- [EXERCISE REQUIREMENTS]
Among the entries below, please repeat exactly and only the lines from the line containing "Punya Emas Tanpa" to the line containing "5 Rekomendasi Film", both lines included.
======== EXTRACTED DATA
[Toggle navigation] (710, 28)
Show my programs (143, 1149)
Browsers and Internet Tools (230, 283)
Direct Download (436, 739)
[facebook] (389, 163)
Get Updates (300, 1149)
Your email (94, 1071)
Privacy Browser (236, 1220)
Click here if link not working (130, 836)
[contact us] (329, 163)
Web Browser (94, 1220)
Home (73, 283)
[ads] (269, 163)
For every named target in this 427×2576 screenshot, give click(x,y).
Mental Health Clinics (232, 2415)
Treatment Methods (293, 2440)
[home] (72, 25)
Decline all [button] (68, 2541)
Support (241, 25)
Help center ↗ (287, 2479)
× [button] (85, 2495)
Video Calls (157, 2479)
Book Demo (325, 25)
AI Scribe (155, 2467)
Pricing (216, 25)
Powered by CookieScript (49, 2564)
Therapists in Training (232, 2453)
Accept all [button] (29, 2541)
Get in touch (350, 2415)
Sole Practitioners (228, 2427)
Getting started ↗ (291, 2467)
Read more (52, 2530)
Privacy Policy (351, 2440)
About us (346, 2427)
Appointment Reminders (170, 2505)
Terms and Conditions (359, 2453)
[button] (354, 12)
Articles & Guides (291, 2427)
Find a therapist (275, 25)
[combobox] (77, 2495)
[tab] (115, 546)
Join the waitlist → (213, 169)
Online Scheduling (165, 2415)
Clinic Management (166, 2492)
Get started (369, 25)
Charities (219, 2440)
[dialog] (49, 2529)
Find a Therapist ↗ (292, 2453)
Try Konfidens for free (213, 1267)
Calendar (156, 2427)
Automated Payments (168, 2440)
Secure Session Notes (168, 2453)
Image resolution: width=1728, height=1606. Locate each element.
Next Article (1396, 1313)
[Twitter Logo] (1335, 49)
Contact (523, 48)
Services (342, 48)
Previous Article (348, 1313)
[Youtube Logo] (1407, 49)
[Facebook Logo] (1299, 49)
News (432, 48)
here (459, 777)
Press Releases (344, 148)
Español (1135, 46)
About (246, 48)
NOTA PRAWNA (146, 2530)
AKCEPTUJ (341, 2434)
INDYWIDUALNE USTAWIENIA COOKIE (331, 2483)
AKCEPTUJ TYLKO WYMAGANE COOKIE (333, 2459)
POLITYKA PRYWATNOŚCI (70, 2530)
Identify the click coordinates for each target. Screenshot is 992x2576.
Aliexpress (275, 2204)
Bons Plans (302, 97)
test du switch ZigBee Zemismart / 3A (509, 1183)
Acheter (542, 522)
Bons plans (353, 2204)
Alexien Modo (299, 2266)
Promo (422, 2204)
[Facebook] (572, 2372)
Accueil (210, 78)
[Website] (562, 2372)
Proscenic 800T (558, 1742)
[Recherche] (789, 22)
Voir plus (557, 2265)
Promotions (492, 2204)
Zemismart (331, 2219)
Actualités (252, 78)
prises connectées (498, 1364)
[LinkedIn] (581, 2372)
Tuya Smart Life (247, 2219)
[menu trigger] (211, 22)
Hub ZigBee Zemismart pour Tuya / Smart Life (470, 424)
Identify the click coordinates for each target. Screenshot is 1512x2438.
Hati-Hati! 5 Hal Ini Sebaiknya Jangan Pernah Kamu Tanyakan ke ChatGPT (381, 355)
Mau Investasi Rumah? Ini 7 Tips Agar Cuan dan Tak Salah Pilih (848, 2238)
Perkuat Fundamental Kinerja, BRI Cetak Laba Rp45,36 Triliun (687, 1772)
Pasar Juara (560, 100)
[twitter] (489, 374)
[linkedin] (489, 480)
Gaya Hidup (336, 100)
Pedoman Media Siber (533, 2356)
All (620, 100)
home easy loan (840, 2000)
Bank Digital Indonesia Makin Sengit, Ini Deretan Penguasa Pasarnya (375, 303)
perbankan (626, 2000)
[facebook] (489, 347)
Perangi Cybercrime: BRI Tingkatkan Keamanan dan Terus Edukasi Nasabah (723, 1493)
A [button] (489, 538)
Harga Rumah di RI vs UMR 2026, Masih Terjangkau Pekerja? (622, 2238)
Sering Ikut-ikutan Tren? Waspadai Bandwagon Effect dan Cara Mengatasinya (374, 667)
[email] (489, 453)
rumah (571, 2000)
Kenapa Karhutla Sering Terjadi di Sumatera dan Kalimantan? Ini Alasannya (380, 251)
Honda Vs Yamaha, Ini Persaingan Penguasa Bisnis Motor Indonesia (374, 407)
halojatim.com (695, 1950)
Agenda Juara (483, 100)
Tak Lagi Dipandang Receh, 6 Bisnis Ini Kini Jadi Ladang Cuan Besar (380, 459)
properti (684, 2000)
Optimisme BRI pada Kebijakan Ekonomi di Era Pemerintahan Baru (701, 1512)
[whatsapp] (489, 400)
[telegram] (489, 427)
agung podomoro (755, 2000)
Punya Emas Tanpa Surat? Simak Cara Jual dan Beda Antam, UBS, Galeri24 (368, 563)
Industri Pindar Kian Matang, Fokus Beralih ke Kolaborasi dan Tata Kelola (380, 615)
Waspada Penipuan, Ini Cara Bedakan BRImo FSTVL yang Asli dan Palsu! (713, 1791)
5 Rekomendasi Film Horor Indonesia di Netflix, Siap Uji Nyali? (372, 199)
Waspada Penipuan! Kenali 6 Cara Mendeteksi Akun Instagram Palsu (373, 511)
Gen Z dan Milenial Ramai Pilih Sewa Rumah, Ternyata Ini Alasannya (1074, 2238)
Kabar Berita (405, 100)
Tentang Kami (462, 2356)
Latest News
================
- [ANSWER FOR THE TASK]
Punya Emas Tanpa Surat? Simak Cara Jual dan Beda Antam, UBS, Galeri24 (368, 563)
Industri Pindar Kian Matang, Fokus Beralih ke Kolaborasi dan Tata Kelola (380, 615)
Waspada Penipuan, Ini Cara Bedakan BRImo FSTVL yang Asli dan Palsu! (713, 1791)
5 Rekomendasi Film Horor Indonesia di Netflix, Siap Uji Nyali? (372, 199)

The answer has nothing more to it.